Terminó el guateque, y durante la espera por recuperar mi libertad me dediqué a ordenar mi paranoia cabal, ¡qué ha ocurrido!, pues de explicarlo me van a tomar por loca, ¡qué curioso!, lo dicen vasallos y siervos que martirizaron cándidos infantes con un trapo en la faz, y piedras y blasfemias nos arrojaban a quienes fuimos la audaz rapaz. Meditaba discurso cual dar o mejor callar, cuando oí un epitafio concluyente, ¡ya puedo marcharme en paz! Supe entonces que recobré la agudeza sonora, y al querer enfocar las lucernas de nuestros faros recibí todo el destello lumínico que, tras tanto letargo en el azabache opaco, me provocó un deslumbramiento que me impidió contemplar el botín del atraco.

Me levanté con algo de dificultad por sentirme agotada, y mi novicia reacción fue revisar cada pulgada de mi pelvis, ¡increíble!, me dije, no hay cicatriz ni marcas de las ataduras, y por querer conocer el arte de tal genialidad indagué en la estancia a quién dudo si tratar de ídolo o cochino, pero me hallaba en la austera soledad, ¡se ha fugado!, y rastrear tras los muebles o equipajes bien sabrán mis eruditos lectores que serían una estúpida ambigüedad.

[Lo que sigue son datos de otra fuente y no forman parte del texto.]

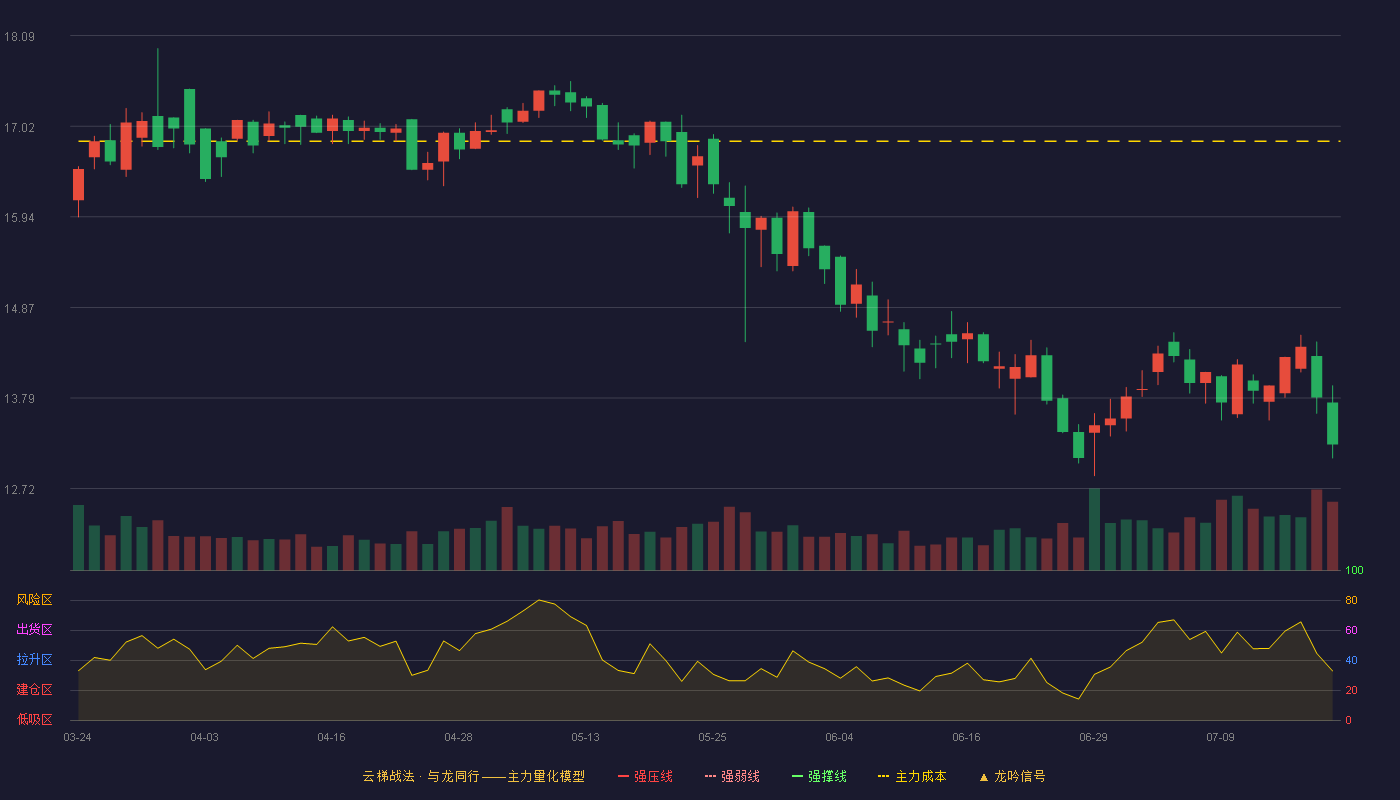Click the red line icon beside 强压线
The image size is (1400, 800).
click(x=623, y=776)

Inciso aparte le dedico al merluzo que alardeaba orgulloso de científico, rata de cloaca es un bollo de colesterol carbonizado y putrefacto, ¡me alegro!, y querrá saber por qué. Razón que doy es para la justicia del futuro, repasen en hemerotecas la masacre perpetrada por cuya execrable calaña médica asesinó a opositores y disidentes, gritaban en hospital o ambulatorios por puñaladas o agresiones o una paliza, mas al gusano a sueldo sólo le interesaba rendir en público al moribundo con su símbolo talibán de la mascarilla, y al negarse el valiente audaz le echaban le echaban sin sanar, ¡peor que a perro indigente!, y tachaban su existencia con tiza. Muertos hay por decenas de miles, y en retrasos o saturaciones o informes víricos hallará cuanto dan por eximente, ¡no les crea!, son un legión criminal, ¡hágalo!, y deles caza, pues de no llevarlo a cabo yo le entrego mi profecía en guerra venidera, ¡serán sus hijos y sus padres o usted mismo!, el ceporro masoquista que padecerá el idéntico y trágico fetichismo.